There has been a lot of talk about e-books in recent years. Those who are on the bandwagon talk excitedly about digital conversion and having any book you might want at the press of a button. Naysayers turn up their noses at the technology and worry that this may be the last nail in the coffin for the publishing industry. And booksellers? Well most of us try to adapt as much as possible and keep a watchful eye.
Amazon recently reported that they sold three times as many e-books for the Kindle in the first half of this year as they did last year. Then again, independent booksellers are reporting that their sales are up 1%, which is in line with other retail sales for the year. It seems that while e-books are exploding there are still some people steadfastly holding on to their paperbacks.
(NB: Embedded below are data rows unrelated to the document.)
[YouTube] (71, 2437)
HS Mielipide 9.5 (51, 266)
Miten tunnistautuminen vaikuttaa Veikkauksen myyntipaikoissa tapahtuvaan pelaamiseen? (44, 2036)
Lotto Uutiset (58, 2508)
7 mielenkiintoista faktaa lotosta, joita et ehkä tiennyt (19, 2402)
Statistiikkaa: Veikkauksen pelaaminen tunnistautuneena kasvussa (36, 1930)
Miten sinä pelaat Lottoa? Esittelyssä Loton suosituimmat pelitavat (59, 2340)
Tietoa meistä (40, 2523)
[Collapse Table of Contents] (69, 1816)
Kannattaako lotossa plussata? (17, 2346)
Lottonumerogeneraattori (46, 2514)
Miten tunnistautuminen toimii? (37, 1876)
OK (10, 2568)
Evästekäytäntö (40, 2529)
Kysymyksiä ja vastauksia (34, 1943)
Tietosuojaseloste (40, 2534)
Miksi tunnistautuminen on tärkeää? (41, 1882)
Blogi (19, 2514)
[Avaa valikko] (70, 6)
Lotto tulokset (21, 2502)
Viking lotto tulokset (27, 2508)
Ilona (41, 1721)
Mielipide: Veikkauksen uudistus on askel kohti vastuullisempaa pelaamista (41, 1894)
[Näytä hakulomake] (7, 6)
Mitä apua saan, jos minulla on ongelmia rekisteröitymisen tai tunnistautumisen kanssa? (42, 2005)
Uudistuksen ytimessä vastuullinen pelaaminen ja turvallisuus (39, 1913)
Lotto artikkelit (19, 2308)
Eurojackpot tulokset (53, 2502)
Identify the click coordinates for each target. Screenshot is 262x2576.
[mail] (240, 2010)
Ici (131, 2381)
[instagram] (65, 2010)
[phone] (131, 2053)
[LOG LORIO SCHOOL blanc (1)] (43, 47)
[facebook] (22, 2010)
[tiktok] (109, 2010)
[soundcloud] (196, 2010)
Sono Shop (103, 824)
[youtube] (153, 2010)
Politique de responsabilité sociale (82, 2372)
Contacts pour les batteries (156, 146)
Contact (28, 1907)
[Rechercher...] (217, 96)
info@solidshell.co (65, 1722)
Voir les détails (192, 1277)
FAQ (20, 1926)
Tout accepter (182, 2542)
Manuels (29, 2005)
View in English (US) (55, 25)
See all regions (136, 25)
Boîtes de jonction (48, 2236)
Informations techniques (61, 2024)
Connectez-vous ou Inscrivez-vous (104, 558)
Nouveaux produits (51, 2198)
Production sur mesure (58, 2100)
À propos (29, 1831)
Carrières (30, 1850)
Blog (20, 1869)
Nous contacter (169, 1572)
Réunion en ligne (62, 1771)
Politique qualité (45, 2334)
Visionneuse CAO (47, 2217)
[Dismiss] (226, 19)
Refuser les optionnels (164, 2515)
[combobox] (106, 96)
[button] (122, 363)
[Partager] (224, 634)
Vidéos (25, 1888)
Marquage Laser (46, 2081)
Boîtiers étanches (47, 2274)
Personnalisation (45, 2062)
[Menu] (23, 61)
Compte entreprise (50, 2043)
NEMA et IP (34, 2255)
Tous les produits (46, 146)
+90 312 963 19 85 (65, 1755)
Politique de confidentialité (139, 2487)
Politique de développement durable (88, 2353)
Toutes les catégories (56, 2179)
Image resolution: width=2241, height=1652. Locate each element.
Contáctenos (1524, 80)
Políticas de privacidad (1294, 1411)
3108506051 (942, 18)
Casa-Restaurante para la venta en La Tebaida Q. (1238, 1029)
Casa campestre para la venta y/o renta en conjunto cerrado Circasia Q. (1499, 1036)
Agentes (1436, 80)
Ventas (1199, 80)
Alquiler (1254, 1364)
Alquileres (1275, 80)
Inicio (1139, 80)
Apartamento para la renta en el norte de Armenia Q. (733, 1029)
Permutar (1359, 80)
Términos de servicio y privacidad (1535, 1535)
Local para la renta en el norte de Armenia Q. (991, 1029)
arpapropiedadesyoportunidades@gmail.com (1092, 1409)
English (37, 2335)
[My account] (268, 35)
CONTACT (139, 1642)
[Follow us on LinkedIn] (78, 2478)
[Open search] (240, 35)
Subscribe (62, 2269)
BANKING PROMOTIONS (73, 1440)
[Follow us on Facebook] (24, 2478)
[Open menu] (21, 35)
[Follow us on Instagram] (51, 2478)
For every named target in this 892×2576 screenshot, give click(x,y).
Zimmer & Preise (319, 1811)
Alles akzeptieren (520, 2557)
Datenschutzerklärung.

E-books seem like a perfect invention for those that spend a lot of time travelling. When I imagine the ideal e-book consumer I think of someone like George Clooney’s character in Up in the Air, who is constantly on the move. For me the main appeal is the lack of weight and space that a Kindle would take up in a bag when compared to a stack of traditional books.
I’m a technophile. I love my laptop, iPod, email, and cellular phone (when it works). I spend a lot of time commuting, and hauling books with me to and fro. On the surface I seem to be a great candidate for such a gizmo. And yet, when asked if I wanted such a thing I can feel my lip curl in distaste. For me reading a book is more than ingesting content. It’s the feel of the pages in my hands. The smell of the paper. The finality when I turn that last page and close the cover. It’s a rich tactile experience. It’s the reason I printed all my online reading in college. Reading from a screen just isn’t the same. At least not for me.
I have friends on both sides of the fence. Friends who love their e-books intensely and friends who would sooner die than read Jane Austin on a screen. So what do you think? What’s your opinion? Are e-books the future, or will there always be a place for print?